■ **Article**
• • • • •
How PHP 8 JIT Works and What `opcache.jit=1205` Actually Means

A few points are worth clarifying before touching the configuration.

Opcache already performs optimization at the opcode level. For example, two opcodes may be folded into one.
In PHP 8, JIT is provided inside Opcache rather than as a separate subsystem.
JIT runs on top of Opcache’s existing optimizations, then uses runtime information to optimize further and emit machine code directly.
That means JIT does not replace the original Opcache optimizer; it extends it.
At the moment, PHP 8 JIT only supports x86 CPUs.

JIT also reuses a lot of the infrastructure already built for Opcache optimization, including data flow graphs, call graphs, and SSA.

Adding JIT settings to `php.ini`

After PHP is installed, the existing Opcache settings are not enough if you want to enable JIT. Add these options to php.ini:

opcache.jit=1205
opcache.jit_buffer_size=128M

The opcache.jit value looks cryptic at first, but it is really made of four independent digits. Read from left to right, they mean the following.

1) Whether to use AVX instructions when generating machine code

This depends on CPU support.

0: do not use AVX
1: use AVX

2) Register allocation strategy

0: no register allocation
1: local allocation at block scope
2: global allocation at function scope

3) When JIT should be triggered

0: JIT as soon as the PHP script is loaded
1: JIT the first time a function is executed
2: after one run, JIT the top percentage of most-called functions, where the percentage is controlled by opcache.prof_threshold * 100
3: JIT a function or method after it has executed more than N times, with N related to opcache.jit_hot_func
4: JIT only functions marked with @jit in their comments
5: JIT after a trace has executed more than N times, with N related to settings such as opcache.jit_hot_loop and opcache.jit_hot_return

4) JIT optimization level

Higher numbers mean more aggressive optimization.
• • • • •
■ **Data block**
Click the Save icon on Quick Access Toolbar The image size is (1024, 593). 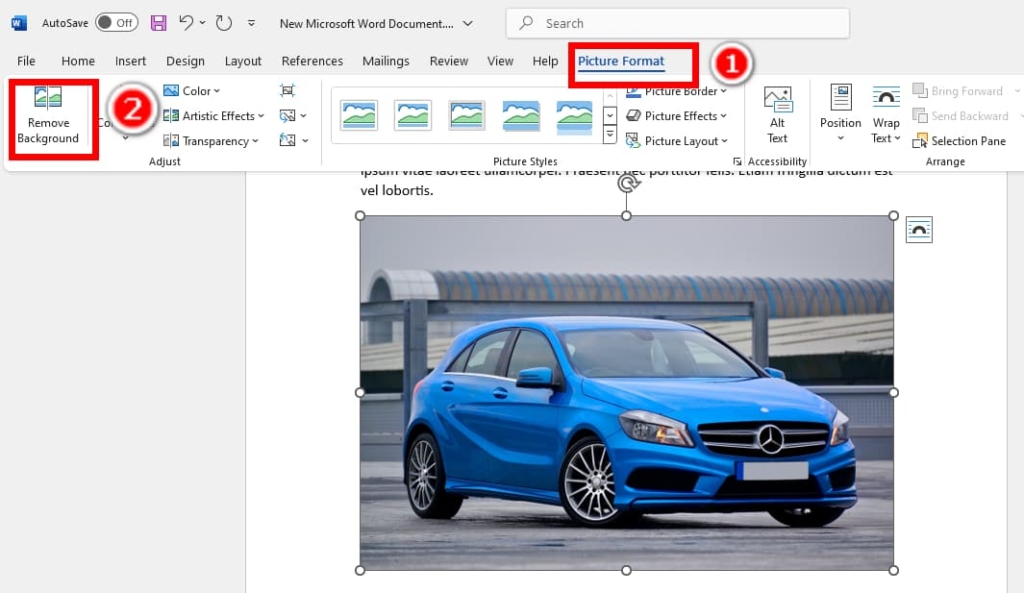coord(158,22)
• • • • •
■ **What to do**
1. Please copy the PHP 8 JIT article word for word, starting at "Opcache already performs" and ending at "it extends it.".
2. In one to three sentences, explain why the PHP 8 JIT article says JIT extends the original Opcache optimizer instead of replacing it.

■ **Solutions**
1.
Opcache already performs optimization at the opcode level. For example, two opcodes may be folded into one.
In PHP 8, JIT is provided inside Opcache rather than as a separate subsystem.
JIT runs on top of Opcache’s existing optimizations, then uses runtime information to optimize further and emit machine code directly.
That means JIT does not replace the original Opcache optimizer; it extends it.

2. JIT runs on top of the optimizations Opcache already performs. It then uses runtime information to optimize further and emit machine code directly, so it adds to the existing optimizer.